▶ **Work task**
The lines to be set down run from the line containing "Click the red prohibition cancel icon" through the final line of the data below; print them exactly and print nothing else.

▶ **Data for review**

= Beginning of Section =

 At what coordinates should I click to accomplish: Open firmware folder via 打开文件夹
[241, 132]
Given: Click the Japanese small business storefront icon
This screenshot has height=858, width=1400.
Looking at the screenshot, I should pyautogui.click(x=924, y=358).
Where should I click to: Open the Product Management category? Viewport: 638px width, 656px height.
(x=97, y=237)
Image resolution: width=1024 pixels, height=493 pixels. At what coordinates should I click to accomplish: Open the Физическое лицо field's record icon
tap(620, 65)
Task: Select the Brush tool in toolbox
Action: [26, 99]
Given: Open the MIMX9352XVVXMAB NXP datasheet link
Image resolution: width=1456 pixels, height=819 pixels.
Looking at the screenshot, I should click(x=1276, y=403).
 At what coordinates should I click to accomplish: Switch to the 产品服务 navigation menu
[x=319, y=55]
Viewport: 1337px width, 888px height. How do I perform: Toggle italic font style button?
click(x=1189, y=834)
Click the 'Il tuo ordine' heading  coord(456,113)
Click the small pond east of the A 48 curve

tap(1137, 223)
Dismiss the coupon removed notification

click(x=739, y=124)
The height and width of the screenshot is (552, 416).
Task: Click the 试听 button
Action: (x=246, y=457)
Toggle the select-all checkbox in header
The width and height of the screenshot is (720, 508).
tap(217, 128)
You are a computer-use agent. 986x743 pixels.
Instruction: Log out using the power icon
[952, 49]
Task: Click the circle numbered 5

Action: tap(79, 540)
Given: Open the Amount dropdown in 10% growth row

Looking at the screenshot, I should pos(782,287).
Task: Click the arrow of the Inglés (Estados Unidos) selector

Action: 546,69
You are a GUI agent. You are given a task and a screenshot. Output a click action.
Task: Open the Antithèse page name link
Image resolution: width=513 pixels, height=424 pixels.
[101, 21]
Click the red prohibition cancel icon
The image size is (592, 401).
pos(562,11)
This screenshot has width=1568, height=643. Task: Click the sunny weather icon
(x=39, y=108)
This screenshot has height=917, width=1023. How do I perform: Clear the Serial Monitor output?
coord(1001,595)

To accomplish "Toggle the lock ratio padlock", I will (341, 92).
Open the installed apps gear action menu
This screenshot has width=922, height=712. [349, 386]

= End of Section =

▶ **Result of the task**
Click the red prohibition cancel icon
The image size is (592, 401).
pos(562,11)
This screenshot has width=1568, height=643. Task: Click the sunny weather icon
(x=39, y=108)
This screenshot has height=917, width=1023. How do I perform: Clear the Serial Monitor output?
coord(1001,595)

To accomplish "Toggle the lock ratio padlock", I will (341, 92).
Open the installed apps gear action menu
This screenshot has width=922, height=712. [349, 386]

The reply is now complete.